| PASSAGE TO READ |
/---

Thank you for this overview! We just had a discussion about this in the lab.
Beyond 850 nm, the built-in dispersion compensation of turnkey Ti:S laser systems tends to be insufficient to compensate for the dispersion of a typical 2P microscope with Pockels cell (I can confirm this for our res-galvo-galvo 2P microscope with Coherent Chameleon Vision S: the dispersion is around ~18-20k fs^2, but the laser system’s compensation range @ 920 nm ends around -12k fs^2. The MaiTai DeepSee seems to have a similar limit).
The simplicity of chirped mirrors is really appealing, but at 920 nm they only compensate by ~-140fs^2 per reflection and ~50 reflections just seemed a lot to me. External, Trebino-type prism-based approaches are very effective, and we use them in our lab, but I found wavelength tuning quite inconvenient. In practice, this addition turned our Ti:S laser into a single-wavelength or tune-only-if-you-really-really-must source.
The most common simpler alternative for galvo-only setups is to simply get rid of the Pockels cell, modulate power (slowly) with a motirized waveplate-polariser combination and accept the added photodamage during laser flyback. On resonant scanning setups, however, bleaching at the edges can be considerable and some form of fast modulation seems necessary.

\---

| GIVEN DATA |
/---

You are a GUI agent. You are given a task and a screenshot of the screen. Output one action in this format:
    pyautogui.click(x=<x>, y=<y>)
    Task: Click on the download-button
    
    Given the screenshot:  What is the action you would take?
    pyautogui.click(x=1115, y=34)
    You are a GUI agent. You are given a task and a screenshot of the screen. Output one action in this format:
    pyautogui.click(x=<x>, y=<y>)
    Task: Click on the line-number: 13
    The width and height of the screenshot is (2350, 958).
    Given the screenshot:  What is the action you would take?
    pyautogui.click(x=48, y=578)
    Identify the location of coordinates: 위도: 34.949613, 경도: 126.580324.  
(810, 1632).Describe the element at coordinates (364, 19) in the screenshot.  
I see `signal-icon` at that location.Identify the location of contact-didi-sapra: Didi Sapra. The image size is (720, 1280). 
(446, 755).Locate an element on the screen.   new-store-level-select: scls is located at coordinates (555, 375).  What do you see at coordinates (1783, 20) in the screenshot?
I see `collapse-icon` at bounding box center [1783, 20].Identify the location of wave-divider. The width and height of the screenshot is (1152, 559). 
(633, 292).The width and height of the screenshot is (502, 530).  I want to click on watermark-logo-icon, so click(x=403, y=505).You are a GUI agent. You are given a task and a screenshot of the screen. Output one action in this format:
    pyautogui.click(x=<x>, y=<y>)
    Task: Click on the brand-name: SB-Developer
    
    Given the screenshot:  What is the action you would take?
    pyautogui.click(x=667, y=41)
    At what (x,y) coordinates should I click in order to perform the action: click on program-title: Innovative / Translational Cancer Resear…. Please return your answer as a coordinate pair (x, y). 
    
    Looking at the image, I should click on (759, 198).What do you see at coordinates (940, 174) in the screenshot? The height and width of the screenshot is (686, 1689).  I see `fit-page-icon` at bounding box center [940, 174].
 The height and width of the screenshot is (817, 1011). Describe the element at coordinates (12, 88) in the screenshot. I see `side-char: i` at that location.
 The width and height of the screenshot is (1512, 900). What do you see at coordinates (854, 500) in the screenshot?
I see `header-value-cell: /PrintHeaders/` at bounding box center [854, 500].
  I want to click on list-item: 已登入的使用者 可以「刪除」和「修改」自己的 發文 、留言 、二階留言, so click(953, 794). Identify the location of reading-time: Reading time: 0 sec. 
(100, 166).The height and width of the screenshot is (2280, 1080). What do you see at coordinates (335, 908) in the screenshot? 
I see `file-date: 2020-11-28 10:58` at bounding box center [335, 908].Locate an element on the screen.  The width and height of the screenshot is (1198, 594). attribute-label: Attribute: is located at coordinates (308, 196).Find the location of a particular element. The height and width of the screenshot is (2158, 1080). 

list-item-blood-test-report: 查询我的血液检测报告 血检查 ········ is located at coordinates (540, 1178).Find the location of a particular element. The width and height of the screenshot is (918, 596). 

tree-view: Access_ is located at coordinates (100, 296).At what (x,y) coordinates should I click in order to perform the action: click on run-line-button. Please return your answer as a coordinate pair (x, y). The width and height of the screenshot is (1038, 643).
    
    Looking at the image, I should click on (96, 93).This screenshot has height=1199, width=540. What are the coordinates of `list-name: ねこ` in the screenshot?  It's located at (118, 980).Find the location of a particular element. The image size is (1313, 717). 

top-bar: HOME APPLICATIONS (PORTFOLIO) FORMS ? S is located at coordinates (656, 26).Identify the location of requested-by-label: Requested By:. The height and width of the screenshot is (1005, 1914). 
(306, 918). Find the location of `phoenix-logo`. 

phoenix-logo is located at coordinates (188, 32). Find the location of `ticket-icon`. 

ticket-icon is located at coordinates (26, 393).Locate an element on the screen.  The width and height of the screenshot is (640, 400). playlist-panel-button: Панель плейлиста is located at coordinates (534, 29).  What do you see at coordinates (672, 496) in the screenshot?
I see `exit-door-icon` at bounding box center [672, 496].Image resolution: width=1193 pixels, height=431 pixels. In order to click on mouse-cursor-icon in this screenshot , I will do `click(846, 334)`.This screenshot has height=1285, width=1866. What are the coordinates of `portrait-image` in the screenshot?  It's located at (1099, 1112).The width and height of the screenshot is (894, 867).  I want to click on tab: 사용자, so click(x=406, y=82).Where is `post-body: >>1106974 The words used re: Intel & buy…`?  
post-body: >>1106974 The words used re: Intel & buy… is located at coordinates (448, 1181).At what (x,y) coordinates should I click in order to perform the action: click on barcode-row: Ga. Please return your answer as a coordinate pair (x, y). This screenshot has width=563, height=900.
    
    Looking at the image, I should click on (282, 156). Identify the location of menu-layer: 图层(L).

\---

| AIM OF THE EXERCISE |
Reproduce word for word the portion of the dispersion comment above that begins with "The most common" and continues through "modulation seems necessary.".

| ANSWER SECTION |
The most common simpler alternative for galvo-only setups is to simply get rid of the Pockels cell, modulate power (slowly) with a motirized waveplate-polariser combination and accept the added photodamage during laser flyback. On resonant scanning setups, however, bleaching at the edges can be considerable and some form of fast modulation seems necessary.